Leaving the shelter the first thing to strike us was the sharp crunch that each step made as a thick crust of ice had glazed the ground. The shelter and ridge were engulfed in icy clouds.
Backtrack to the AT and follow the ridgeline up and over some of the better known (and better named) peaks in the park: RockyTop and ThunderHead.
The ridge through this section of the AT is spectacular. Even socked in by clouds the views were breathtaking as breaks in the clouds revealed dark and frosted ridgelines. In better weather views into North Carolina and Tennessee drift off into seemingly endless National Forest lands. The terrain varies between balds, rocky ridges and hardwood forests. The bitter cold and strong winds continued as did intermittent snow showers, although the temperatures eventually soared into the mid-20's and the sun made punctuated appearances.
Continue to follow the AT to Derrick Knob Shelter where a reliable spring offers a refilling point for water bottles. Not long past Derrick Knob Shelter turn left onto the well-graded Green Brier Ridge Trail. After descending Greenbrier Ridge, turn right onto Lynn Camp Prong Trail and continue to second night's camp at Campsite 28.
I thought that there was a chance that our second night might be at an elevation low enough to be below the snow-line, but it was not. The presence of the snow, however, allowed us to see tracks of coyotes, elk, and black bear that had all traveled the Lynn Camp Prong trail that day. We camped at the relatively small site, situated by the modestly sized stream that borders it. We had a good fire and warm tea as it snowed for the last several hours of the day.

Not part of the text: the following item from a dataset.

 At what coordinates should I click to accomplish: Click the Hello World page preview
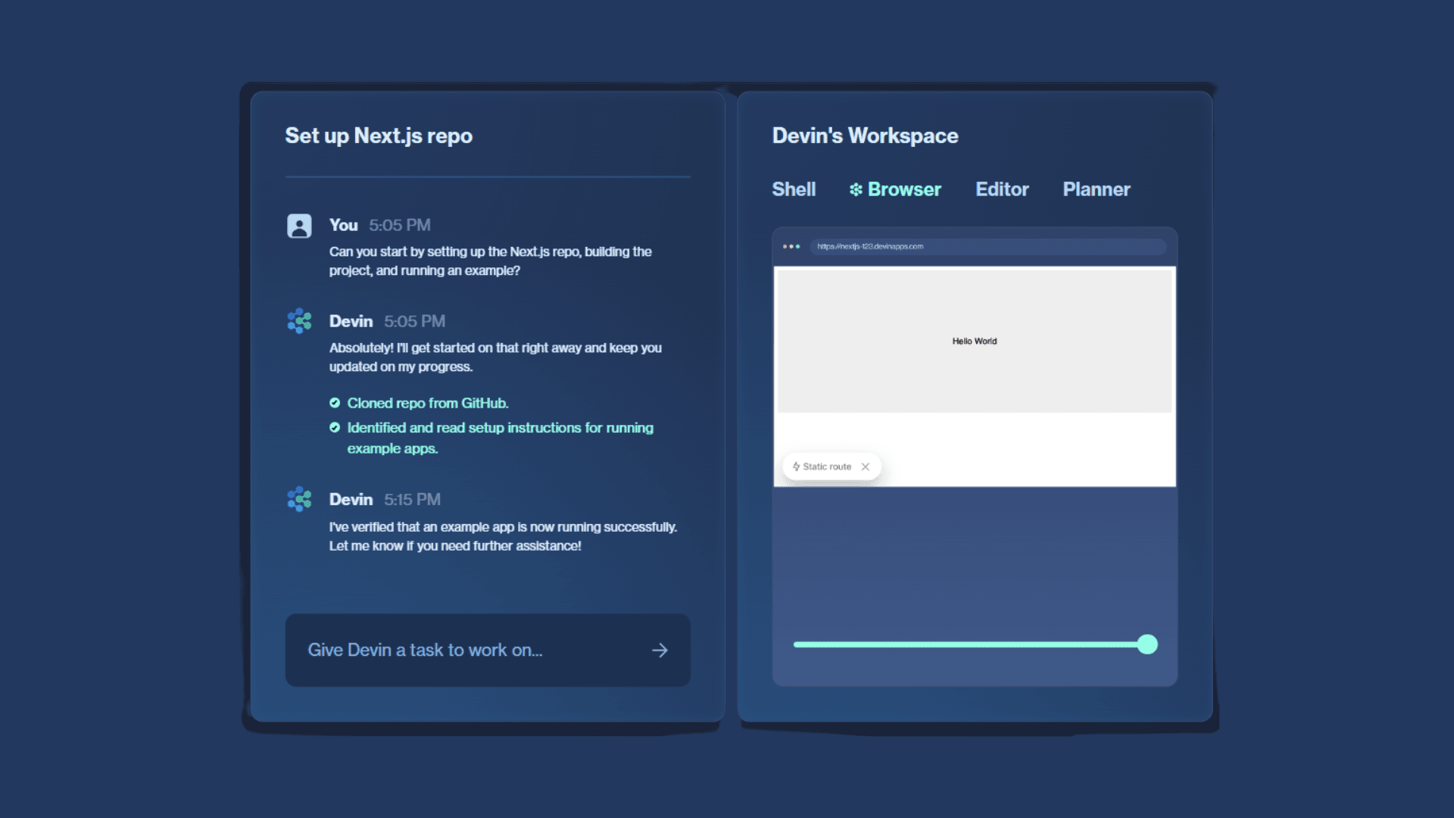pos(975,341)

On your final morning, backtrack to the last intersection and turn right onto Middle Prong Trail which skirts the Middle Prong of the Little River and showcases several of its cascades along the way. The trail here is flat, wide and leisurely and the river is beautiful and dramatic. Continue 4.1 miles on Middle Prong Trail onto the Tremont Road (gravel) and continue on the road an additional 3 miles back to the trailhead.
For this trip's complete photo album click here.
Permits: Great Smoky Mountains National Park requires a permit for all backcountry camping in the park. Backcountry permits are free and are available at Smokemont or any other Ranger Station or Visitor Center in the park. Campsite 28 does not require reservation and is on a first come, first served basis, while the Spence Field Shelter requires a reservation. If your itinerary includes a reserved site, you must call the Backcountry Reservation Office at (865) 436-1231 to make reservations. The Backcountry Reservation Office is open from 8:00 a.m. until 6:00 p.m. daily.
Contact: Backcountry Information Office at (865) 436-1297 (open daily from 9:00 a.m. until noon); Backcountry Reservation Office at (865) 436-1231 to make reservations (open from 8:00 a.m. until 6:00 p.m. daily); http://www.nps.gov/grsm/planyourvisit/backcountry-camping.htm .
To Trailhead: From I-40 west, exit 386B to Alcoa Hwy/US 129 to Townsend entrance of GSMNP. Go to the Y-int and turn right towards Cades Cove, then left over bridge onto Tremont rd for 2 miles (cross 2, 2-lane bridges). Tremont Inst. (permits avail. here) is on left and the trailhead is across on the right.